--- DATA EXTRACTS ---

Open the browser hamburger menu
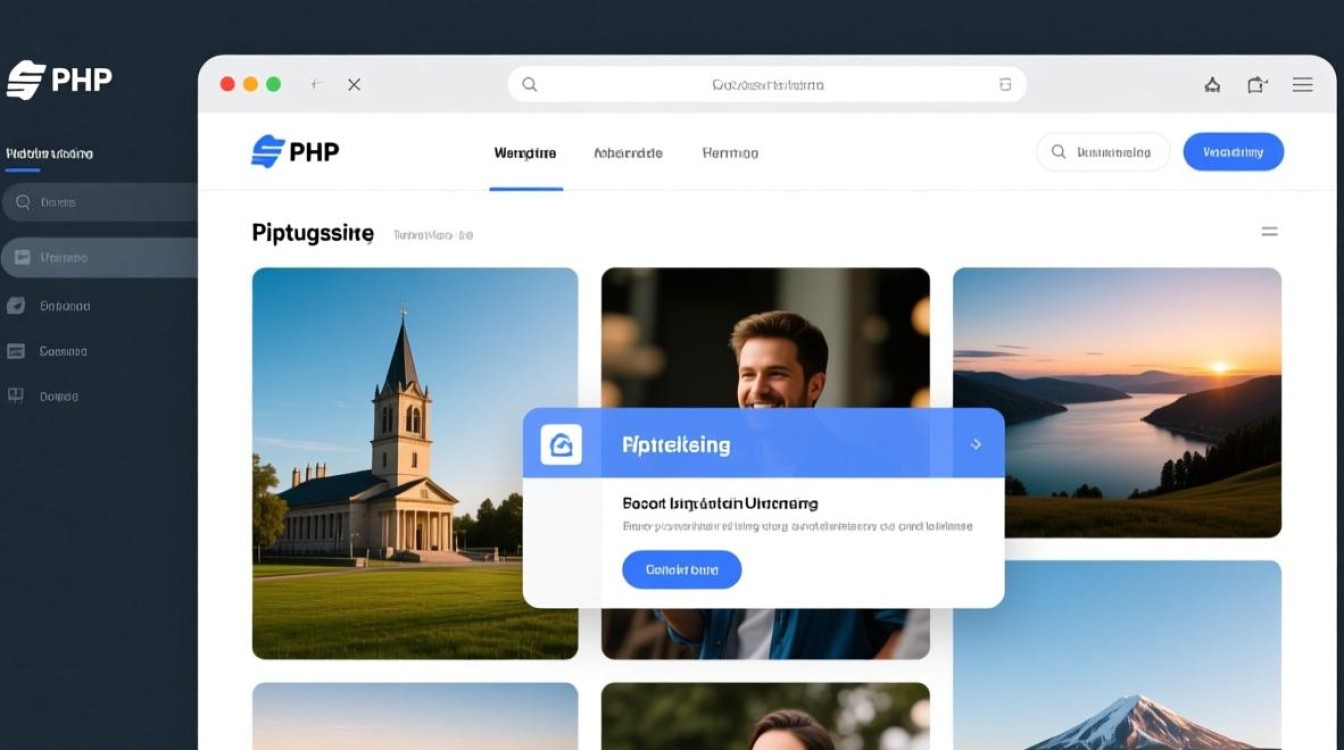[1302, 85]
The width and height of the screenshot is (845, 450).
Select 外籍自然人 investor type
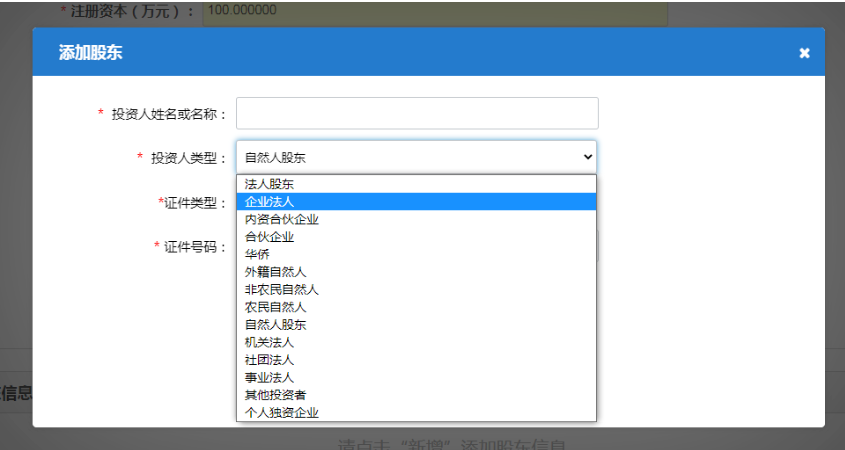tap(275, 272)
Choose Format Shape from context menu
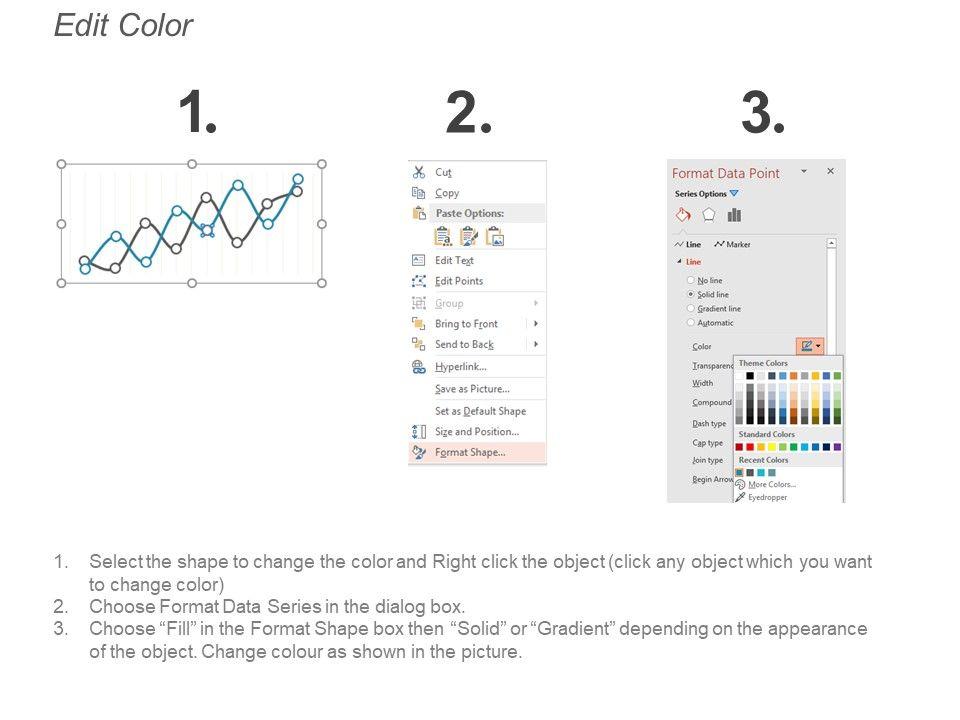Screen dimensions: 960x720 (469, 452)
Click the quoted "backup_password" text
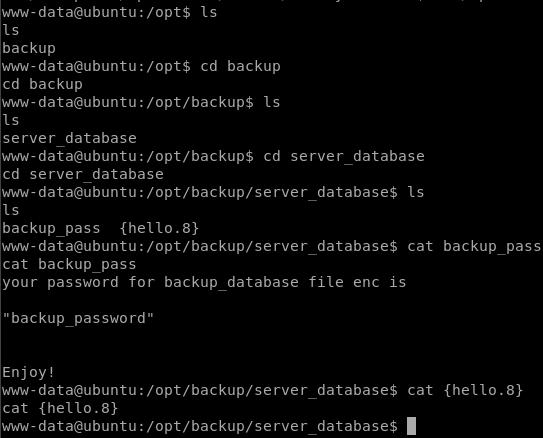Screen dimensions: 543x438 pyautogui.click(x=78, y=318)
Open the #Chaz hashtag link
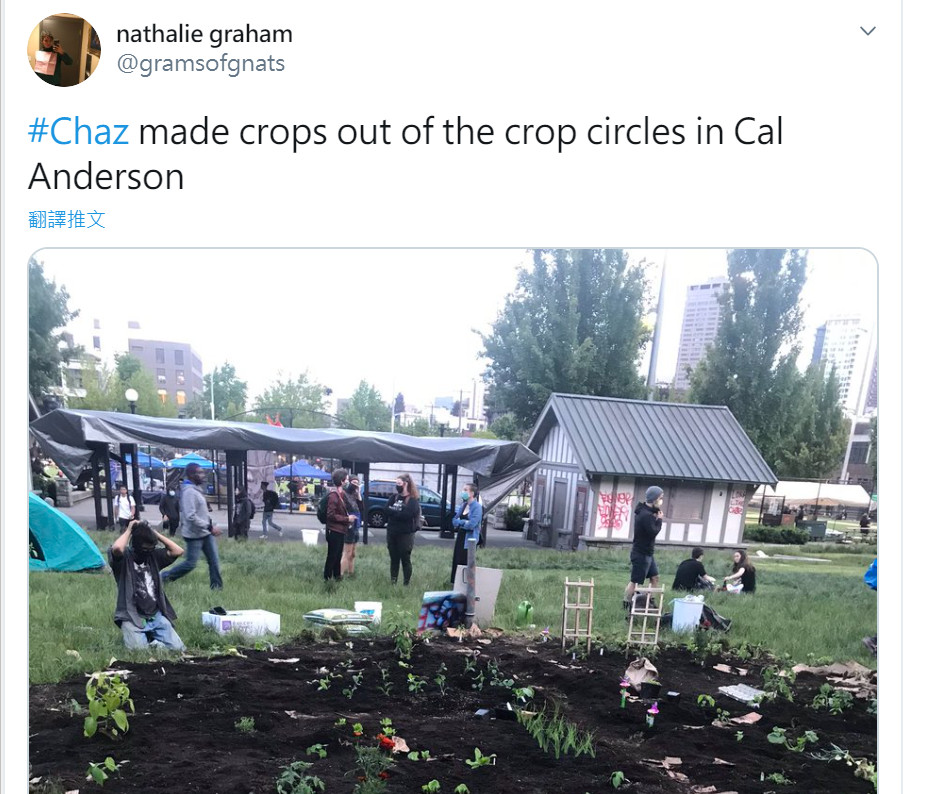Image resolution: width=948 pixels, height=794 pixels. pyautogui.click(x=79, y=131)
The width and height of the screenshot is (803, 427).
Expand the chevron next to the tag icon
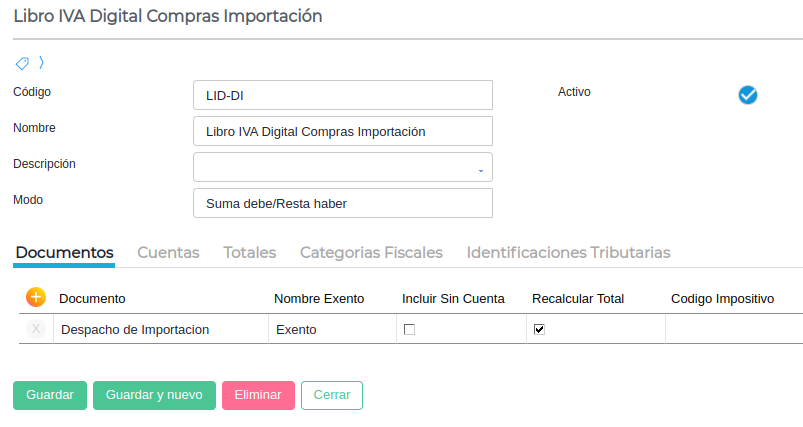(41, 62)
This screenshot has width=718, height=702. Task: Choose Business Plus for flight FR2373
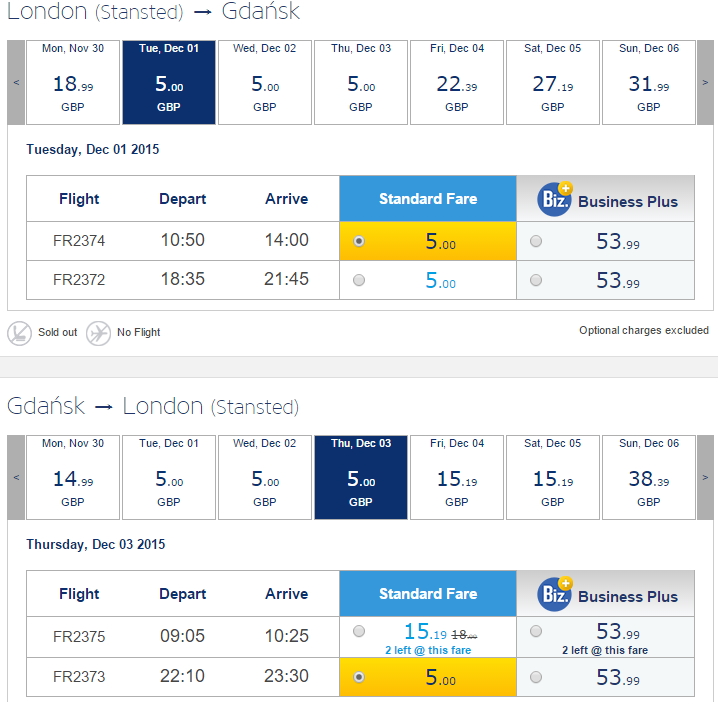click(x=536, y=677)
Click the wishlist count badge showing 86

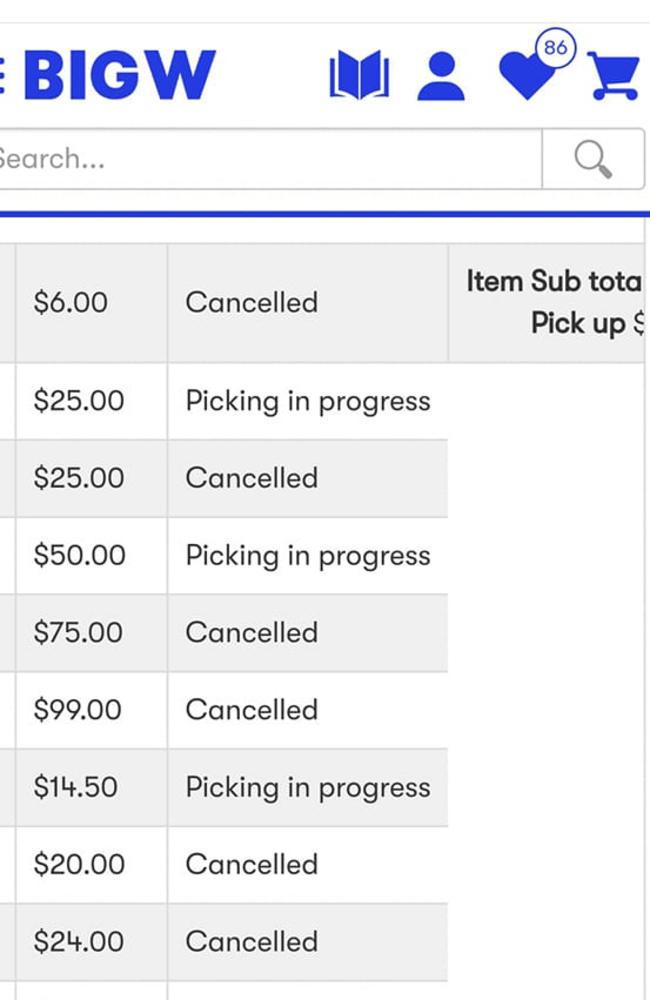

---

> _WHAT THIS TASK INVOLVES_
Pictures are to be omitted from the copy. Reproduce exactly, and only, the lines from the one containing "Expand the chevron next to the tag icon" to the end of the listing above.

> _YOUR RESPONSE_
Expand the chevron next to the tag icon
(41, 62)
This screenshot has width=718, height=702. Task: Choose Business Plus for flight FR2373
click(x=536, y=677)
Click the wishlist count badge showing 86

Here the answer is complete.